%%
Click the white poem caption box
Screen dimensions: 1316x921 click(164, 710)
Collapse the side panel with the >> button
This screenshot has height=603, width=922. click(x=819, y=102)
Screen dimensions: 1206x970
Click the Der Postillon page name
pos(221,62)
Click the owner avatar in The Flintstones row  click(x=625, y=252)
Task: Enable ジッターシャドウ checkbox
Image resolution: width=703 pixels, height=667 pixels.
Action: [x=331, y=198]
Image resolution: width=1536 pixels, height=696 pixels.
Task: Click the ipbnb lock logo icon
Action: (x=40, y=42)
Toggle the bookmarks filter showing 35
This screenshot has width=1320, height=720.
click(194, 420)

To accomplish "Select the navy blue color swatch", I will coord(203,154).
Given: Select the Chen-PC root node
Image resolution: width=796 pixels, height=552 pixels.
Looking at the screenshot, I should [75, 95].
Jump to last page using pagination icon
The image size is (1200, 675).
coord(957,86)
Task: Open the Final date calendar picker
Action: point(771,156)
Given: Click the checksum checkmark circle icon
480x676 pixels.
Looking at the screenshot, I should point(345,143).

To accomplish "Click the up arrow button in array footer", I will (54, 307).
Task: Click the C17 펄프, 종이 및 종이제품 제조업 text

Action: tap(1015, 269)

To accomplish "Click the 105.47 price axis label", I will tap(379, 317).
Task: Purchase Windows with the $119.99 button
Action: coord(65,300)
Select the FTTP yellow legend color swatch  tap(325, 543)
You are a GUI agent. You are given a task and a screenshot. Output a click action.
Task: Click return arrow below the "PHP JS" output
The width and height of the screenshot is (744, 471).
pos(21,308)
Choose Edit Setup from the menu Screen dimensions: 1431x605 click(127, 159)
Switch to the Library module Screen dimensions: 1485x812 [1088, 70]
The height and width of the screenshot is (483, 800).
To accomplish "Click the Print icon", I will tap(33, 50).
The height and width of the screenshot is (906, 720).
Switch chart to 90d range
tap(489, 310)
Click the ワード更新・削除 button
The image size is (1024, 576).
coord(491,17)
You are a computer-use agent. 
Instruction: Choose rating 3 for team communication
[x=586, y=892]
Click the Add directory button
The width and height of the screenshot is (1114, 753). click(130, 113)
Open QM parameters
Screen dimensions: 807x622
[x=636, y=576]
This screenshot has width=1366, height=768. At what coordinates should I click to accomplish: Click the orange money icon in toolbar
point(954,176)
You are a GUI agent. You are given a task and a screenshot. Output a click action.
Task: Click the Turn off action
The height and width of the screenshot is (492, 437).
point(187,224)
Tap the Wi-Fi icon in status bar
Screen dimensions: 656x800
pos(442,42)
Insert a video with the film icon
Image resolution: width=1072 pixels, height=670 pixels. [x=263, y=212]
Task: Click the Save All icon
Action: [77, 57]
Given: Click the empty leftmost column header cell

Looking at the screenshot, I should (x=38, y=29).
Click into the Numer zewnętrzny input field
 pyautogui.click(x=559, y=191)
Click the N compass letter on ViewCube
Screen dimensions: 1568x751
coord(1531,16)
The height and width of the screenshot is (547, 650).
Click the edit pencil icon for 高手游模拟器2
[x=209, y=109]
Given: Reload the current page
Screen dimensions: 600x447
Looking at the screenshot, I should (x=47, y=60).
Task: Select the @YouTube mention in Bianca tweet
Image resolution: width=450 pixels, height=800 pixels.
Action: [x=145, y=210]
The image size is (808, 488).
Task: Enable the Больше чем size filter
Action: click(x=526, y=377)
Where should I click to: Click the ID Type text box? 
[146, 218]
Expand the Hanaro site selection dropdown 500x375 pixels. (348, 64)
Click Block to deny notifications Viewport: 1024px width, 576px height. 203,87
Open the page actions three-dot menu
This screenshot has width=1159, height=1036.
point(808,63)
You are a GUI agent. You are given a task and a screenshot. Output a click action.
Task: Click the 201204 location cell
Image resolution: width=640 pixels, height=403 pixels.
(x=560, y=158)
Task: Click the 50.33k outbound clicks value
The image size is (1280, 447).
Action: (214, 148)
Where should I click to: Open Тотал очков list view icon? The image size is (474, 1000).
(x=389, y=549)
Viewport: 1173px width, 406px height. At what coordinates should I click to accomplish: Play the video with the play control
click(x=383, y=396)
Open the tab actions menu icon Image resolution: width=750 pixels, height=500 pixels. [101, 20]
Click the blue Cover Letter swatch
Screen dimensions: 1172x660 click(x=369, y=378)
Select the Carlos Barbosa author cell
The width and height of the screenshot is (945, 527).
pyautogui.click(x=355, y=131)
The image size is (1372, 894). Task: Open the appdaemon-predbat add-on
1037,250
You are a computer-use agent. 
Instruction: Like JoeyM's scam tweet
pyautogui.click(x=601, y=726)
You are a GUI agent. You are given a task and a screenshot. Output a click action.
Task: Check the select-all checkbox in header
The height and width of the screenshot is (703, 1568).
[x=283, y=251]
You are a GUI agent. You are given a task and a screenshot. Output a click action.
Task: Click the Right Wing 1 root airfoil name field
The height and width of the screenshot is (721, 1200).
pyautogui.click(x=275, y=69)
%%
> _WHAT YOU SHOULD DO_
Would you set down all the lines above, exactly and in full?

> _PROBLEM SOLUTION_
Click the white poem caption box
Screen dimensions: 1316x921 click(164, 710)
Collapse the side panel with the >> button
This screenshot has height=603, width=922. click(x=819, y=102)
Screen dimensions: 1206x970
Click the Der Postillon page name
pos(221,62)
Click the owner avatar in The Flintstones row  click(x=625, y=252)
Task: Enable ジッターシャドウ checkbox
Image resolution: width=703 pixels, height=667 pixels.
Action: [x=331, y=198]
Image resolution: width=1536 pixels, height=696 pixels.
Task: Click the ipbnb lock logo icon
Action: (x=40, y=42)
Toggle the bookmarks filter showing 35
This screenshot has width=1320, height=720.
click(194, 420)

To accomplish "Select the navy blue color swatch", I will coord(203,154).
Given: Select the Chen-PC root node
Image resolution: width=796 pixels, height=552 pixels.
Looking at the screenshot, I should [75, 95].
Jump to last page using pagination icon
The image size is (1200, 675).
coord(957,86)
Task: Open the Final date calendar picker
Action: point(771,156)
Given: Click the checksum checkmark circle icon
480x676 pixels.
Looking at the screenshot, I should point(345,143).

To accomplish "Click the up arrow button in array footer", I will (54, 307).
Task: Click the C17 펄프, 종이 및 종이제품 제조업 text

Action: tap(1015, 269)

To accomplish "Click the 105.47 price axis label", I will tap(379, 317).
Task: Purchase Windows with the $119.99 button
Action: coord(65,300)
Select the FTTP yellow legend color swatch  tap(325, 543)
You are a GUI agent. You are given a task and a screenshot. Output a click action.
Task: Click return arrow below the "PHP JS" output
The width and height of the screenshot is (744, 471).
pos(21,308)
Choose Edit Setup from the menu Screen dimensions: 1431x605 click(127, 159)
Switch to the Library module Screen dimensions: 1485x812 [1088, 70]
The height and width of the screenshot is (483, 800).
To accomplish "Click the Print icon", I will tap(33, 50).
The height and width of the screenshot is (906, 720).
Switch chart to 90d range
tap(489, 310)
Click the ワード更新・削除 button
The image size is (1024, 576).
coord(491,17)
You are a computer-use agent. 
Instruction: Choose rating 3 for team communication
[x=586, y=892]
Click the Add directory button
The width and height of the screenshot is (1114, 753). click(130, 113)
Open QM parameters
Screen dimensions: 807x622
[x=636, y=576]
This screenshot has width=1366, height=768. At what coordinates should I click to accomplish: Click the orange money icon in toolbar
point(954,176)
You are a GUI agent. You are given a task and a screenshot. Output a click action.
Task: Click the Turn off action
The height and width of the screenshot is (492, 437).
point(187,224)
Tap the Wi-Fi icon in status bar
Screen dimensions: 656x800
pos(442,42)
Insert a video with the film icon
Image resolution: width=1072 pixels, height=670 pixels. [x=263, y=212]
Task: Click the Save All icon
Action: [77, 57]
Given: Click the empty leftmost column header cell

Looking at the screenshot, I should (x=38, y=29).
Click into the Numer zewnętrzny input field
 pyautogui.click(x=559, y=191)
Click the N compass letter on ViewCube
Screen dimensions: 1568x751
coord(1531,16)
The height and width of the screenshot is (547, 650).
Click the edit pencil icon for 高手游模拟器2
[x=209, y=109]
Given: Reload the current page
Screen dimensions: 600x447
Looking at the screenshot, I should (x=47, y=60).
Task: Select the @YouTube mention in Bianca tweet
Image resolution: width=450 pixels, height=800 pixels.
Action: [x=145, y=210]
The image size is (808, 488).
Task: Enable the Больше чем size filter
Action: click(x=526, y=377)
Where should I click to: Click the ID Type text box? 
[146, 218]
Expand the Hanaro site selection dropdown 500x375 pixels. (348, 64)
Click Block to deny notifications Viewport: 1024px width, 576px height. 203,87
Open the page actions three-dot menu
This screenshot has width=1159, height=1036.
point(808,63)
You are a GUI agent. You are given a task and a screenshot. Output a click action.
Task: Click the 201204 location cell
Image resolution: width=640 pixels, height=403 pixels.
(x=560, y=158)
Task: Click the 50.33k outbound clicks value
The image size is (1280, 447).
Action: (214, 148)
Where should I click to: Open Тотал очков list view icon? The image size is (474, 1000).
(x=389, y=549)
Viewport: 1173px width, 406px height. At what coordinates should I click to accomplish: Play the video with the play control
click(x=383, y=396)
Open the tab actions menu icon Image resolution: width=750 pixels, height=500 pixels. [101, 20]
Click the blue Cover Letter swatch
Screen dimensions: 1172x660 click(x=369, y=378)
Select the Carlos Barbosa author cell
The width and height of the screenshot is (945, 527).
pyautogui.click(x=355, y=131)
The image size is (1372, 894). Task: Open the appdaemon-predbat add-on
1037,250
You are a computer-use agent. 
Instruction: Like JoeyM's scam tweet
pyautogui.click(x=601, y=726)
You are a GUI agent. You are given a task and a screenshot. Output a click action.
Task: Check the select-all checkbox in header
The height and width of the screenshot is (703, 1568).
[x=283, y=251]
You are a GUI agent. You are given a task and a screenshot. Output a click action.
Task: Click the Right Wing 1 root airfoil name field
The height and width of the screenshot is (721, 1200).
pyautogui.click(x=275, y=69)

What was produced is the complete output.